Imputer par 0 car certaines variables correspondent à des critères seulement présent chez les voitures électriques. (ex: consommation electrique `z (Wh/km)` n'a pas lieu d'être sur une voiture essence)

In [9]:
fill_values = {'Fuel consumption ':0, 'z (Wh/km)': 0,'Electric range (km)':0}
df_pp.fillna(fill_values,inplace=True)

In [10]:
display_missing_values(df_pp)

Unnamed: 0,Colonne,pourcentage manquant,nombre
0,m (kg),0.0,0
1,Mt,0.0,0
2,Ewltp (g/km),0.0,0
3,W (mm),0.0,0
4,At1 (mm),0.0,0
5,At2 (mm),0.0,0
6,ec (cm3),0.0,0
7,ep (KW),0.0,0
8,z (Wh/km),0.0,0
9,Fuel consumption,0.0,0


### Train Test Split (pour validation du modèle)

In [11]:
train, test = train_test_split(df_pp,test_size=0.33,random_state=42)

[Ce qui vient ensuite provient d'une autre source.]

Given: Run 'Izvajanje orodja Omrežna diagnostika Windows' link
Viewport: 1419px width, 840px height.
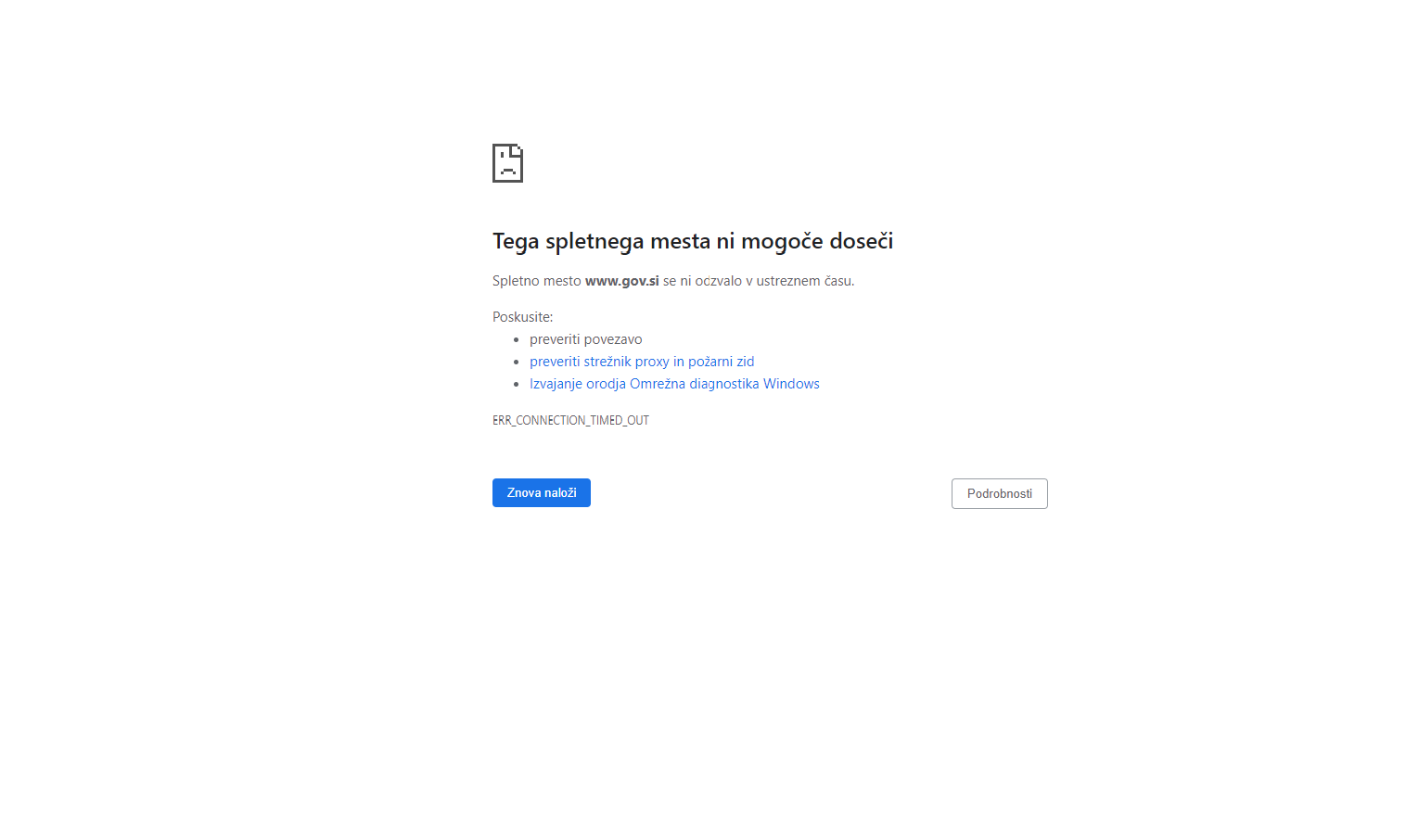Looking at the screenshot, I should pyautogui.click(x=674, y=384).
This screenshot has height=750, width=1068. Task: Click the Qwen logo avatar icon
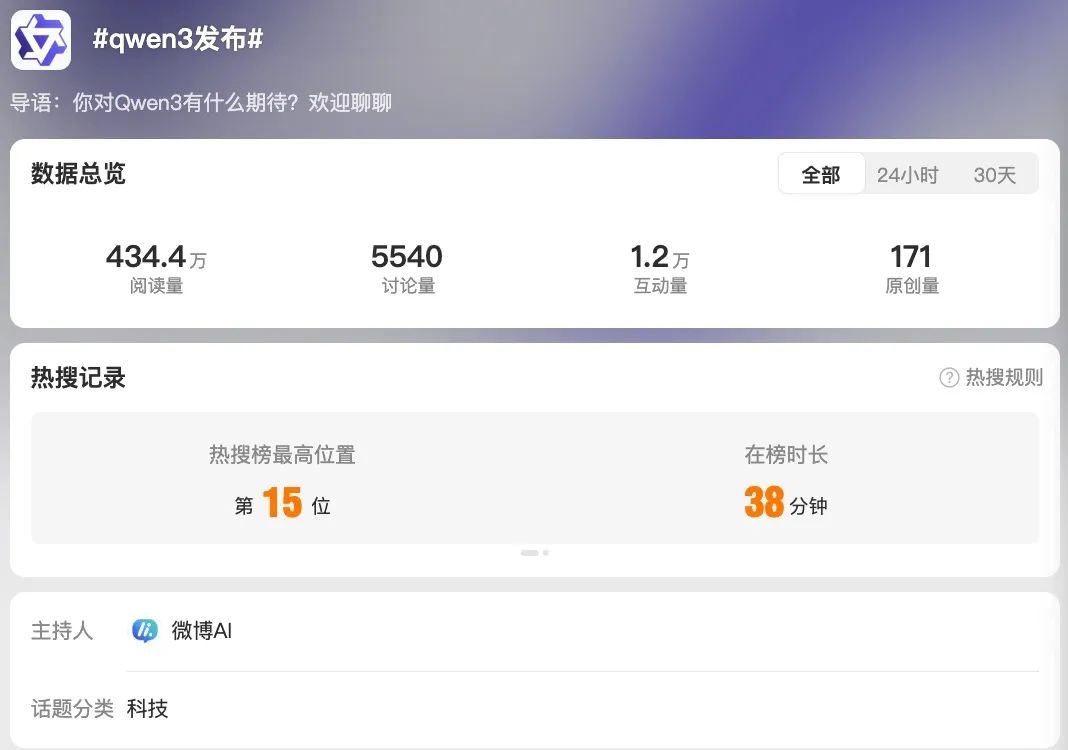[x=41, y=40]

train.reset_index(drop=True, inplace=True ) #car ça fout la merde dans l'index
test.reset_index(drop = True, inplace = True)

In [12]:
X_train, y_train =train.drop(columns=["Ewltp (g/km)"]), train["Ewltp (g/km)"]
X_test, y_test =test.drop(columns=["Ewltp (g/km)"]), test["Ewltp (g/km)"]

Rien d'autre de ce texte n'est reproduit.